=== Begin Enclosure ===
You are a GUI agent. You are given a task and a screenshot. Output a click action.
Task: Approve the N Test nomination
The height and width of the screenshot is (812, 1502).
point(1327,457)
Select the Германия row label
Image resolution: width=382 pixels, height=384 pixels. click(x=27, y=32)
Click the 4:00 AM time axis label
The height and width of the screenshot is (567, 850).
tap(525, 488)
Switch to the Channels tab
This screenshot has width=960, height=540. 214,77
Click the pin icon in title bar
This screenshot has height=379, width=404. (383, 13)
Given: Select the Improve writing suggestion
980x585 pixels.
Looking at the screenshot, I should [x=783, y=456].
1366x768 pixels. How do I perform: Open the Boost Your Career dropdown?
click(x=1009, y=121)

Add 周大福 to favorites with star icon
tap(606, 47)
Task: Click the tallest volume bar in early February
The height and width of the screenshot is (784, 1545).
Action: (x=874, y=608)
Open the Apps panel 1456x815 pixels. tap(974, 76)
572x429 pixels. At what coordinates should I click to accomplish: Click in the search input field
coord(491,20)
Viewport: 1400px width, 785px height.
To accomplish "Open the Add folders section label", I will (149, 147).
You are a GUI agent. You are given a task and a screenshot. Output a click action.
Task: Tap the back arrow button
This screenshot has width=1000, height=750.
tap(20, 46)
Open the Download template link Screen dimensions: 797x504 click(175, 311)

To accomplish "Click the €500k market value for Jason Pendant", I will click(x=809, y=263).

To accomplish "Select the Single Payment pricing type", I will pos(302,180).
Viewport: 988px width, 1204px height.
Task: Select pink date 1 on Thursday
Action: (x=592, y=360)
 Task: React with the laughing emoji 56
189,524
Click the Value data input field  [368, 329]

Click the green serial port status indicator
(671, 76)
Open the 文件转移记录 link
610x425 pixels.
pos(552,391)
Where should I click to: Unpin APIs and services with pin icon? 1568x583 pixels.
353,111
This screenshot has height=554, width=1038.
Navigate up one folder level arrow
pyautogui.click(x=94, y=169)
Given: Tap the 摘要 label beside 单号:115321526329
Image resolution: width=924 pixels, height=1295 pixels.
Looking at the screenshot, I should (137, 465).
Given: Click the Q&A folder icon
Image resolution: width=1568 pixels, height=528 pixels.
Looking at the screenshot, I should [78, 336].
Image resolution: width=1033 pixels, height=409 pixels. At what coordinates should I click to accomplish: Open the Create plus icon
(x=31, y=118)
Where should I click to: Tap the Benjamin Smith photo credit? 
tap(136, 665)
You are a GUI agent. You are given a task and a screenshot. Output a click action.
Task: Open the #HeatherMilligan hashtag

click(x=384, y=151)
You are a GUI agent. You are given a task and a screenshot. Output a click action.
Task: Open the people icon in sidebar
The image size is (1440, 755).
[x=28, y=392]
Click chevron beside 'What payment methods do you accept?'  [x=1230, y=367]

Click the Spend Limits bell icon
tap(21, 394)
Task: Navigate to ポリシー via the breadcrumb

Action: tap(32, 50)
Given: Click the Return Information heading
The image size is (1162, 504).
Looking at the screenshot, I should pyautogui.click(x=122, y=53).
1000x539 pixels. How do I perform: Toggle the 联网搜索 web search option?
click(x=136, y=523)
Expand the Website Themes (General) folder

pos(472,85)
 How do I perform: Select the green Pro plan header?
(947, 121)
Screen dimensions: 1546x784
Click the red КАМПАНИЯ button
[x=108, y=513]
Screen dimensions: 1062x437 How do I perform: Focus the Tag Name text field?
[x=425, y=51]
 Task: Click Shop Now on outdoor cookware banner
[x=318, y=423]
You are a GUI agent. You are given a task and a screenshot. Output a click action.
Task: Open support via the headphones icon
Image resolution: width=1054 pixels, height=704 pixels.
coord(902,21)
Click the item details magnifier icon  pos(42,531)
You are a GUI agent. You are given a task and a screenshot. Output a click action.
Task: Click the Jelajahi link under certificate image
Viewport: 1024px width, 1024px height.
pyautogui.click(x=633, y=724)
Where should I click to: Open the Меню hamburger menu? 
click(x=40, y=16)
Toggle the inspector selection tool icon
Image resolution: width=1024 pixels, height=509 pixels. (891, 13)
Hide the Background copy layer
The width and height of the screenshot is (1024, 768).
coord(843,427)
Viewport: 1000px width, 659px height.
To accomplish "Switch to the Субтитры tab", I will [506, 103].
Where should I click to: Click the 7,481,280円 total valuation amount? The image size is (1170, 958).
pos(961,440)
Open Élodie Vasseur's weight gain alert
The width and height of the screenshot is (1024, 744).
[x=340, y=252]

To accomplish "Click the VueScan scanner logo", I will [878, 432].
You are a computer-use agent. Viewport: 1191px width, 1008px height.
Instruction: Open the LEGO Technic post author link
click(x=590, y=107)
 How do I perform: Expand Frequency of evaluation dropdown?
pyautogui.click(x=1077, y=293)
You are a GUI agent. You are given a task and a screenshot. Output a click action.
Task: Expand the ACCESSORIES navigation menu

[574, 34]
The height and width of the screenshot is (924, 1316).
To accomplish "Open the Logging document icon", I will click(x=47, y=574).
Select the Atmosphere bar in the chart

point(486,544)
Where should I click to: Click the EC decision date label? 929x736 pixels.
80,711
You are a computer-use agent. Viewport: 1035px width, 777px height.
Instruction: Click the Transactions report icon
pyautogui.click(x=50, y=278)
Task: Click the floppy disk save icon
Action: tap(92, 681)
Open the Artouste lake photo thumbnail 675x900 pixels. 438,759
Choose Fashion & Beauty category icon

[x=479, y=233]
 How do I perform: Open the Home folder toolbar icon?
=== End Enclosure ===
● **TASK INSTRUCTIONS**: Both the line containing "How do I perform: Select" and the line containing "The height and width of the screenshot is (924, 1316)." belong in the answer. Print them and every line above that falls between them exactly, and no others.

● **PROBLEM SOLUTION**:
 How do I perform: Select the green Pro plan header?
(947, 121)
Screen dimensions: 1546x784
Click the red КАМПАНИЯ button
[x=108, y=513]
Screen dimensions: 1062x437 How do I perform: Focus the Tag Name text field?
[x=425, y=51]
 Task: Click Shop Now on outdoor cookware banner
[x=318, y=423]
You are a GUI agent. You are given a task and a screenshot. Output a click action.
Task: Open support via the headphones icon
Image resolution: width=1054 pixels, height=704 pixels.
coord(902,21)
Click the item details magnifier icon  pos(42,531)
You are a GUI agent. You are given a task and a screenshot. Output a click action.
Task: Click the Jelajahi link under certificate image
Viewport: 1024px width, 1024px height.
pyautogui.click(x=633, y=724)
Where should I click to: Open the Меню hamburger menu? 
click(x=40, y=16)
Toggle the inspector selection tool icon
Image resolution: width=1024 pixels, height=509 pixels. (891, 13)
Hide the Background copy layer
The width and height of the screenshot is (1024, 768).
coord(843,427)
Viewport: 1000px width, 659px height.
To accomplish "Switch to the Субтитры tab", I will [506, 103].
Where should I click to: Click the 7,481,280円 total valuation amount? The image size is (1170, 958).
pos(961,440)
Open Élodie Vasseur's weight gain alert
The width and height of the screenshot is (1024, 744).
[x=340, y=252]

To accomplish "Click the VueScan scanner logo", I will [878, 432].
You are a computer-use agent. Viewport: 1191px width, 1008px height.
Instruction: Open the LEGO Technic post author link
click(x=590, y=107)
 How do I perform: Expand Frequency of evaluation dropdown?
pyautogui.click(x=1077, y=293)
You are a GUI agent. You are given a task and a screenshot. Output a click action.
Task: Expand the ACCESSORIES navigation menu

[574, 34]
The height and width of the screenshot is (924, 1316).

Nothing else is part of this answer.